"It's like The Omnivore's Dilemma
, basically, but with more sucking," is how Nicholas Day describes his new book, Baby Meets World: Suck, Smile, Touch, Toddle
. But I'd liken it to How Monkeys See the World: Inside the Mind of Another Species
, a reader-friendly work in cognitive ethnology
. Because in some ways babies do seem like another species, a sometimes inscrutable one. Burping we get, but why is that creature pointing
? Turns out that the latter may be, in Day's words, "the most interesting mundane gesture ever," an action that serves not just as a way of indicating or declaring something ("that") but as a prelinguistic leg up on understanding what's in the mind of others and communicating what's in one's own ("funny, that"). And pointing is just one example.
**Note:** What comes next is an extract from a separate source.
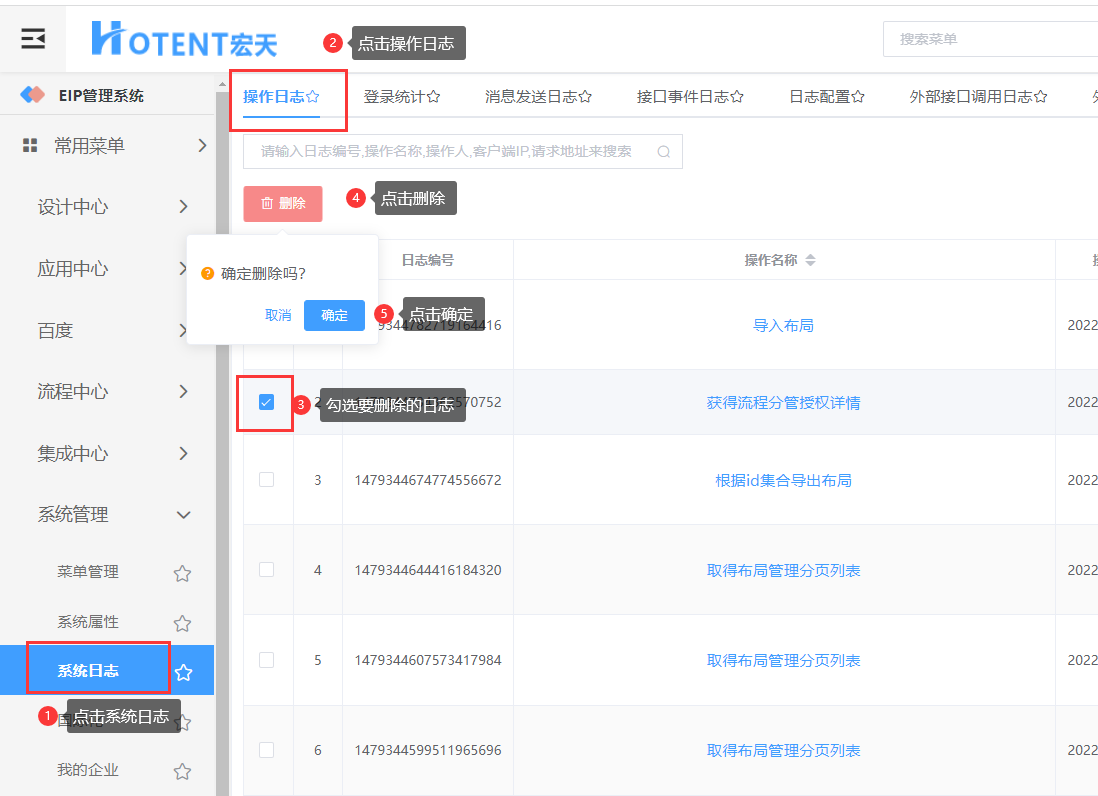1098x796 pixels.
Task: Click the star icon beside 我的企业
Action: (x=182, y=771)
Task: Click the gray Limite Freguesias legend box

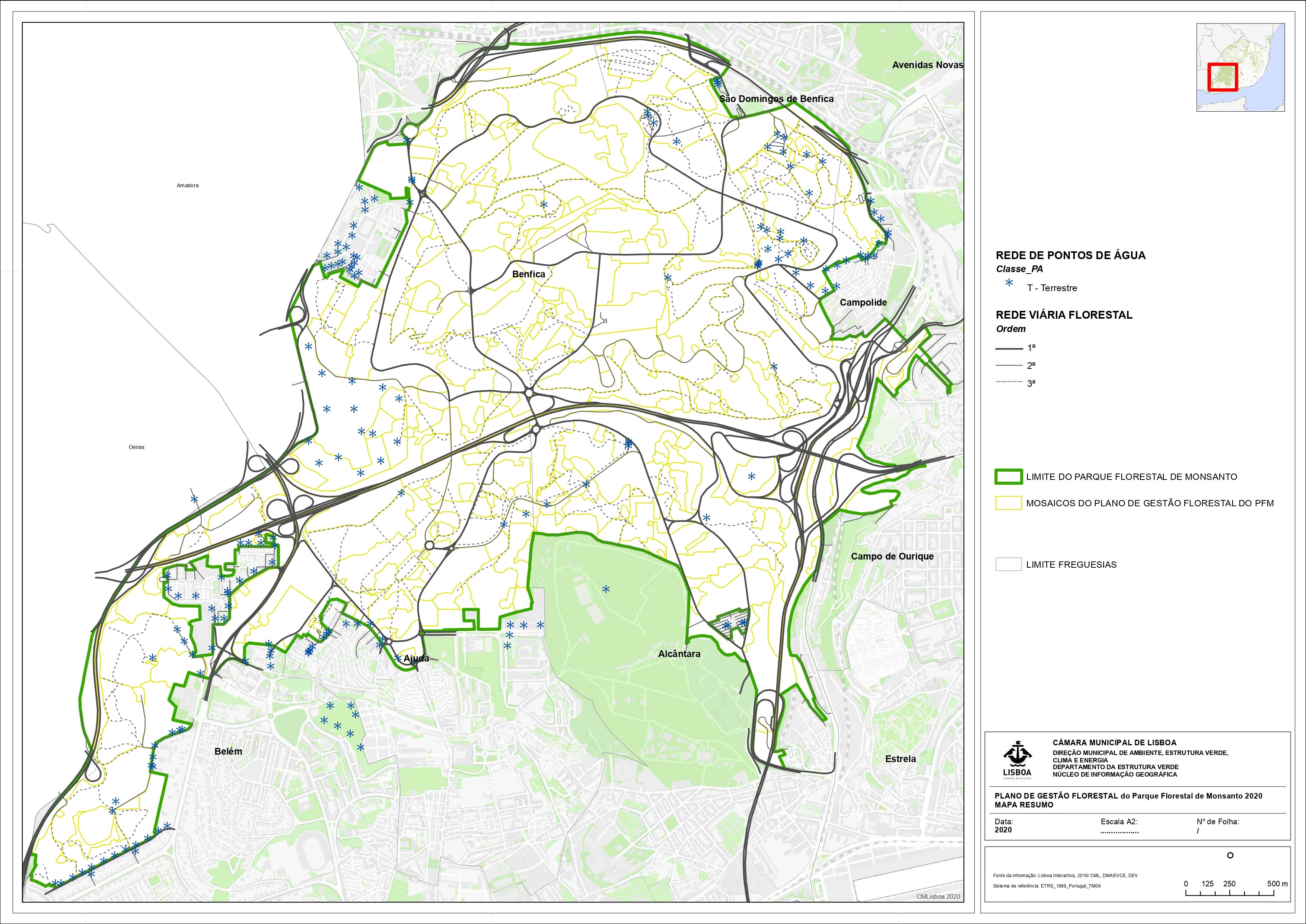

A past contributor to the Reader, Day has been blogging on How Babies Work at Slate for some time now—time enough, in fact, for him and his partner to have had a second child/lab rat. His book, however, isn't just for
breeders the targeted audience of WBEZ's latest fund-raising campaign. Instead it's, as he puts it, "an anti-baby book: funnier, with perspective instead of pressure, and with zero advice." Though speaking of pressure, it might make me a bit uncomfortable to learn that my baby was laughing at me rather than with me.
Day discusses Baby Meets World tonight at 6 PM at 57th Street Books.